Personal information
- Full name: Rhodri Francis Evans
- Born: 6 December 1989 (age 36) Swansea, Glamorgan, Wales
- Batting: Left-handed
- Bowling: Right-arm medium

Domestic team information
- 2009–2010: Loughborough UCCE
- 2007–2013: Wales Minor Counties

Career statistics
| Competition | First-class |
| Matches | 4 |
| Runs scored | 67 |
| Batting average | 16.75 |
| 100s/50s | –/– |
| Top score | 44 |
| Balls bowled | 264 |
| Wickets | 2 |
| Bowling average | 108.50 |
| 5 wickets in innings | – |
| 10 wickets in match | – |
| Best bowling | 1/57 |
| Catches/stumpings | 2/– |
- Source: Cricinfo, 13 July 2011

= Rhodri Evans =

Welsh cricketer

Rhodri Francis Evans (born 6 December 1989) is a Welsh cricketer. Evans is a left-handed batsman who bowls right-arm medium pace. He was born in Swansea, Glamorgan.

Evans made his debut for Wales Minor Counties in the 2007 Minor Counties Championship against Oxfordshire. He has played Minor counties cricket for Wales Minor Counties from 2007 to present, which has included 9 Minor Counties Championship appearances and 7 MCCA Knockout Trophy matches.

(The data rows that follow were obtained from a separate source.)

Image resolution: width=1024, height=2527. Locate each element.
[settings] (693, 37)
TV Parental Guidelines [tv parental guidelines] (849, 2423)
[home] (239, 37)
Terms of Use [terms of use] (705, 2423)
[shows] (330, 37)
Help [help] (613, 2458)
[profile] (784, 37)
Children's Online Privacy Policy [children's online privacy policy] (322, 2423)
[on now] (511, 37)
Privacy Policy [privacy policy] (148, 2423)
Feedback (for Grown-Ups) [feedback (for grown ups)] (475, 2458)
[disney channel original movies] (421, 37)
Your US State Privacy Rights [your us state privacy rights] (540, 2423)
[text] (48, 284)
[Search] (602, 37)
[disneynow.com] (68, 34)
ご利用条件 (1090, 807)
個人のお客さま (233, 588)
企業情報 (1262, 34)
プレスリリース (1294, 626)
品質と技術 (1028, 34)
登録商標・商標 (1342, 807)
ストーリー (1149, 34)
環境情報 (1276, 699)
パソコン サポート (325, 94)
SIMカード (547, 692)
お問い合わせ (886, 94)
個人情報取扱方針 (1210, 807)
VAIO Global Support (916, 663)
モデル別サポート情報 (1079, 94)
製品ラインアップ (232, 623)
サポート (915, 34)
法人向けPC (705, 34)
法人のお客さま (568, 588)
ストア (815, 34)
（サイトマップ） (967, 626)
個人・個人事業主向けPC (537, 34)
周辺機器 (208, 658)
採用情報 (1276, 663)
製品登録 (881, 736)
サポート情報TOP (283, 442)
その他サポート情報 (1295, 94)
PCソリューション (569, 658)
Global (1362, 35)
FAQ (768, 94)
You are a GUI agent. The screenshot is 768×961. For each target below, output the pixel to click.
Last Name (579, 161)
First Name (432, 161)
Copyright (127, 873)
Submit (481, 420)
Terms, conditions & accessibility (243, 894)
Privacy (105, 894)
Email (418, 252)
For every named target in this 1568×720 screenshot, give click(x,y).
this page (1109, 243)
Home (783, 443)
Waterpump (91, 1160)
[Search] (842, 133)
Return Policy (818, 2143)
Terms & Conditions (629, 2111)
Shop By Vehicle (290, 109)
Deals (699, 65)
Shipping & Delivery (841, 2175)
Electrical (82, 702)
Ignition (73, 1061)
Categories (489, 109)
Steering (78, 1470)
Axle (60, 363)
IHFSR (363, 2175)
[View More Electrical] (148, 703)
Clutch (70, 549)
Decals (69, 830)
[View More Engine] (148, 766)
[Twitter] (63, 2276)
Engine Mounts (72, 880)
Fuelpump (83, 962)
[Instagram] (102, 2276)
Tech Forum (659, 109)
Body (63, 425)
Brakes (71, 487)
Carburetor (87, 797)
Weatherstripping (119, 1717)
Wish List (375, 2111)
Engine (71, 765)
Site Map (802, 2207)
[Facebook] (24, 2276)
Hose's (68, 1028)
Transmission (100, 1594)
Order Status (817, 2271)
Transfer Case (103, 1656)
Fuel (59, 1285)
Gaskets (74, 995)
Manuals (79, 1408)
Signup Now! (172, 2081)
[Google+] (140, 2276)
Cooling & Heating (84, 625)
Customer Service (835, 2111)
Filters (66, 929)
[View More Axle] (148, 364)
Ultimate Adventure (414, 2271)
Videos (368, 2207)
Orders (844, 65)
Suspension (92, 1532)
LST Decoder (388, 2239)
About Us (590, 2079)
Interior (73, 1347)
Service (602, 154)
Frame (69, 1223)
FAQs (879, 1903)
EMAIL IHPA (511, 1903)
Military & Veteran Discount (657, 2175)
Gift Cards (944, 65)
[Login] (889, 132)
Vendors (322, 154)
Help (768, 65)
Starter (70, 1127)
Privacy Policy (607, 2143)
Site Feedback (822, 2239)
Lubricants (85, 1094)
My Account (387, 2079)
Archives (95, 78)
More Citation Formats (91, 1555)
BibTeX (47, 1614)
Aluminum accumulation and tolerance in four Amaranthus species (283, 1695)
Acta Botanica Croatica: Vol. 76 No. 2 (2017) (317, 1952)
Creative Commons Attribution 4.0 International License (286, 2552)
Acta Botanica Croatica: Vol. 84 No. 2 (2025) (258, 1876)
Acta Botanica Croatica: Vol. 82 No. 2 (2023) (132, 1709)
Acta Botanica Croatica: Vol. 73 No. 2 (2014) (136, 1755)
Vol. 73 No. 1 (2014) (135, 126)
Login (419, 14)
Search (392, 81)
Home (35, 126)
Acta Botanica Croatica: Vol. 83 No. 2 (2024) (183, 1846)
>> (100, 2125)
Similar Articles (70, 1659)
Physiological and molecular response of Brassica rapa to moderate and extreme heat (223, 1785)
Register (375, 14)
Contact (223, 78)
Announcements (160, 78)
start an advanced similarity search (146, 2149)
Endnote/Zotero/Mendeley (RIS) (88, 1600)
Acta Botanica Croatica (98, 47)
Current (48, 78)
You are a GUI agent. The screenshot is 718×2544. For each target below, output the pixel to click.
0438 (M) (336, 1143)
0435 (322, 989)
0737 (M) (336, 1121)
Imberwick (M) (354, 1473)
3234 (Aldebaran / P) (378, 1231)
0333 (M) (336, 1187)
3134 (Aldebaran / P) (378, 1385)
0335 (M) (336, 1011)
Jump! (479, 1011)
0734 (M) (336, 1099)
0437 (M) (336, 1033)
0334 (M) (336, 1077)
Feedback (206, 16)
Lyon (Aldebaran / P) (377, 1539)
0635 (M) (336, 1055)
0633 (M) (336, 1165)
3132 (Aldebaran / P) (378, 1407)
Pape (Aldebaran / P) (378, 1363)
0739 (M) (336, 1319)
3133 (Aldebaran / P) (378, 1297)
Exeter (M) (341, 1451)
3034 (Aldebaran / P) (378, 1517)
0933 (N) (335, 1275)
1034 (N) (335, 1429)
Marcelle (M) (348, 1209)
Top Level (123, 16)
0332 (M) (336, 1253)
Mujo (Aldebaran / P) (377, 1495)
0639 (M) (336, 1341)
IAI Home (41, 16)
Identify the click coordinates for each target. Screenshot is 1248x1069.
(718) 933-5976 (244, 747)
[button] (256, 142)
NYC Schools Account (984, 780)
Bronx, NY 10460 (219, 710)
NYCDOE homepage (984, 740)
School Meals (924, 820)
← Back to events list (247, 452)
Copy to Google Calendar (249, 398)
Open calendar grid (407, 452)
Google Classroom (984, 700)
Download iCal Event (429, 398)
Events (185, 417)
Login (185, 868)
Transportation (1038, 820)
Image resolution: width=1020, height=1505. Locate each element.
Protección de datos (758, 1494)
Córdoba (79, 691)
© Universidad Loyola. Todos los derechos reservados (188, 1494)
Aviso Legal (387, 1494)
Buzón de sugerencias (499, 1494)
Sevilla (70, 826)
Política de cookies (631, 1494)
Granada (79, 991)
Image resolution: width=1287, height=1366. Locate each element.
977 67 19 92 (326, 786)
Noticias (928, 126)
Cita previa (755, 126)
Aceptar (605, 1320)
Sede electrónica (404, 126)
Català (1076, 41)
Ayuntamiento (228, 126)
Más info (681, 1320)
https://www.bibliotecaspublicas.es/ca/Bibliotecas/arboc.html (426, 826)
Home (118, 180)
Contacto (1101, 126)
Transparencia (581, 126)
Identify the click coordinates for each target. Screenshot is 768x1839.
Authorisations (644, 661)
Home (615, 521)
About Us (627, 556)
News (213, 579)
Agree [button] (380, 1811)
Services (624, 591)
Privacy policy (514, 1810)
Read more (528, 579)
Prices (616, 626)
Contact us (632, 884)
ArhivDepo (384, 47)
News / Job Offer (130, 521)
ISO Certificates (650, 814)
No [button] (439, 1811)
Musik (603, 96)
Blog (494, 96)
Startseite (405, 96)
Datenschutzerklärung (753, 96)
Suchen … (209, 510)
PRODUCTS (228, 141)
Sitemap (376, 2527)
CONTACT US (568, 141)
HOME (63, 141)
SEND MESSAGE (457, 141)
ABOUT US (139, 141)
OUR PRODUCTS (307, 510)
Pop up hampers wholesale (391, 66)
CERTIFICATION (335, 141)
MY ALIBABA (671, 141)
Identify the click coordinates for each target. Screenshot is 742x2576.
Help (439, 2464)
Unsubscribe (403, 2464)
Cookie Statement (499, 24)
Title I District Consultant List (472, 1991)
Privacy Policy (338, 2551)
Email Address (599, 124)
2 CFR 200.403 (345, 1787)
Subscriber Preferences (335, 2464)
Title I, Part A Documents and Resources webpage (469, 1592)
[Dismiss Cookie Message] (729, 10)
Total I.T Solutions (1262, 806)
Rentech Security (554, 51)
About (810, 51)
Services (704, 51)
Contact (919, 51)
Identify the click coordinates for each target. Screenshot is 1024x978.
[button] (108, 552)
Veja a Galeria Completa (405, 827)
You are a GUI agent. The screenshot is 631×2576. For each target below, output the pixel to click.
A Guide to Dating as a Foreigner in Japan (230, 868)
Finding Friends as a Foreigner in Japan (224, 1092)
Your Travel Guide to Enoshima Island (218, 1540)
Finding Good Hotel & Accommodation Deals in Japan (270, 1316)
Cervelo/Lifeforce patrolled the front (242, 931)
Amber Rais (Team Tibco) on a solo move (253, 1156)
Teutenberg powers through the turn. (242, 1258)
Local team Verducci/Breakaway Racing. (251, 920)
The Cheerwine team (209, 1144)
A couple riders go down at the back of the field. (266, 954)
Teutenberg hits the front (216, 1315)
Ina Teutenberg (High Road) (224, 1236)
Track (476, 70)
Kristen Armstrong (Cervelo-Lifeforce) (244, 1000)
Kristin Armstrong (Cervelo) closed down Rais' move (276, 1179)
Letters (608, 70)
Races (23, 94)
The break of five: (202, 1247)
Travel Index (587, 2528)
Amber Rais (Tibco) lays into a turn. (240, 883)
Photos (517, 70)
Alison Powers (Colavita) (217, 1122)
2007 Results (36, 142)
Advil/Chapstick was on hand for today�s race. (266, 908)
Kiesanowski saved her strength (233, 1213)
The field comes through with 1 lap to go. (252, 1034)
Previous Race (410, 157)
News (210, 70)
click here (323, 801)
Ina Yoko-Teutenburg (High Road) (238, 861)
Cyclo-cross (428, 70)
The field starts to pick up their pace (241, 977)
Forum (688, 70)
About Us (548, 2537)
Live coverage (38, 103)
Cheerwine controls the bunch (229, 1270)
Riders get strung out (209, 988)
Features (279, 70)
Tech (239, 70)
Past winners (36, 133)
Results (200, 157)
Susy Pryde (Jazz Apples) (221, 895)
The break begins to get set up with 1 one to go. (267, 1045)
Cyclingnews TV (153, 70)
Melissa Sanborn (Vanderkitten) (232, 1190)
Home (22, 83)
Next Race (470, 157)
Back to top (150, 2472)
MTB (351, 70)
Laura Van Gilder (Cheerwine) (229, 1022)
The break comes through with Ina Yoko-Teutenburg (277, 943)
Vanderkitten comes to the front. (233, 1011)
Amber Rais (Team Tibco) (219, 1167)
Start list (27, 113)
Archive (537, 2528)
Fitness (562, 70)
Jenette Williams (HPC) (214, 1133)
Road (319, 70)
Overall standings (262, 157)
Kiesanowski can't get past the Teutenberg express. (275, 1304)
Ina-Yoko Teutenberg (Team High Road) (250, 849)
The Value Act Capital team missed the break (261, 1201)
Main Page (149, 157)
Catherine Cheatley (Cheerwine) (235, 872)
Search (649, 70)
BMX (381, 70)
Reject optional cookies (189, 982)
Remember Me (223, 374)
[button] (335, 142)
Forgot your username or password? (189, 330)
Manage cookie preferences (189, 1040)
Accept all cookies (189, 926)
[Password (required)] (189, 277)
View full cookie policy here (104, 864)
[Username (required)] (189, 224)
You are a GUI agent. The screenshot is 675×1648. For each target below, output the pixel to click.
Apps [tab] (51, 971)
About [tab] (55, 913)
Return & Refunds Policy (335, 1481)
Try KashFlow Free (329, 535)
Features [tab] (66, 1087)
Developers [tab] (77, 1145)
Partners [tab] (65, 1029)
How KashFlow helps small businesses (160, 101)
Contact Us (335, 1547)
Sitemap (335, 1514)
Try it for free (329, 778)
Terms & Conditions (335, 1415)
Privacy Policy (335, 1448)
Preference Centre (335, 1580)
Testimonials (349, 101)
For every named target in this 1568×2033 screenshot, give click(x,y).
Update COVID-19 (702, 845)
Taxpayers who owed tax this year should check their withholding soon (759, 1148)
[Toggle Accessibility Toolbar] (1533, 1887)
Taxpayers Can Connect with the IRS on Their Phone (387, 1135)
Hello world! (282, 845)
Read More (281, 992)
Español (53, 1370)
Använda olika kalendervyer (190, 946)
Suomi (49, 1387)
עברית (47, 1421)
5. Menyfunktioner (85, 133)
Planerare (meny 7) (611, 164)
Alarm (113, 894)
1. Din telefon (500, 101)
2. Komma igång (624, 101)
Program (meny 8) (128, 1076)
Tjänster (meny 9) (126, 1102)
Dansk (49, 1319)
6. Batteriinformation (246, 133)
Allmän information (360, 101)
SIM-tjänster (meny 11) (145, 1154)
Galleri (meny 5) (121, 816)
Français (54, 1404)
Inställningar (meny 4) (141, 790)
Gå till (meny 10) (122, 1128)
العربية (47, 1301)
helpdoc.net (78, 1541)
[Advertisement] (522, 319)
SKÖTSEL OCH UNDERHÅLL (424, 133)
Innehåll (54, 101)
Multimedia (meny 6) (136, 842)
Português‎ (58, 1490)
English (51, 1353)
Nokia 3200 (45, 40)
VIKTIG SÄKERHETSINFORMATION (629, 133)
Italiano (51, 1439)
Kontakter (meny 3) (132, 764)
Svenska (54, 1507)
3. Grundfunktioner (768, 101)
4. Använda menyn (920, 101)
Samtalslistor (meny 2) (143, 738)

While studying at Loughborough University, Evans made his first-class debut for Loughborough UCCE against Kent in 2009. He made 3 further first-class appearances for Loughborough UCCE, the last of which came against Yorkshire. In his 4 first-class matches, he scored 67 runs at an average of 16.75, with a high score of 44. With the ball, he took 2 wickets at an expensive bowling average of 108.50, with best figures of 1/57.